Spain's socialist government approved Friday a new tax on big internet companies as part of its 2019 budget, hoping to raise up to 1.2 billion euros ($1.4 billion) next year.
The tax, which still requires parliamentary approval, will "modernise tax rules" for 21st-century businesses, Finance Minister Maria Jesus Montero told reporters following a weekly cabinet meeting.
It calls for a 3.0 percent tax on online advertising, sales of user data and online platforms.
The tax will be levied on companies with annual revenues of over 750 million euros worldwide, and at least 3.0 million in Spain.
It has been dubbed the "Google tax" in Spain because it would affect US internet giants like Google, Facebook and Amazon.
The tax could also counter the "unfair competition" which e-commerce poses to "traditional commerce", the minister said.
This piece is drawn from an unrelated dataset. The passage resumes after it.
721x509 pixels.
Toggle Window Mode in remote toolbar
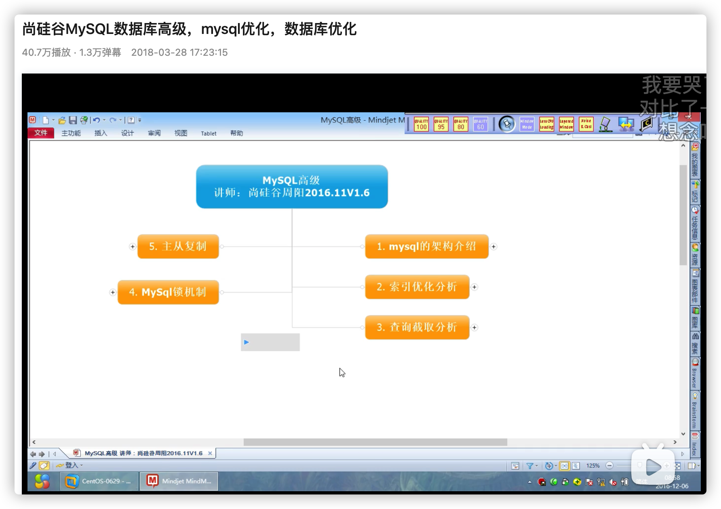(527, 124)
The tax will come into effect once the government's draft 2019 budget is approved.
Prime Minister Pedro Sanchez's minority government has the support ot its main ally, far-left party Podemos which helped it draw up the budget, but will needs to convince smaller Basque and Catalan regional parties to approve it.
The European Union also must still approve the government's draft budget.
EU finance ministers have been wrangling over a controversial proposal to slap a European tax on US tech giants amid concerns that they currently do not pay their fair share.
Today's tax rules were designed for when multinationals developed real assets and operations in different nations, making it relatively clear where taxes were due.
But the US tech titans exist almost exclusively in the virtual world, their services piped through apps to smart phones and tablets from designers and data servers oceans away.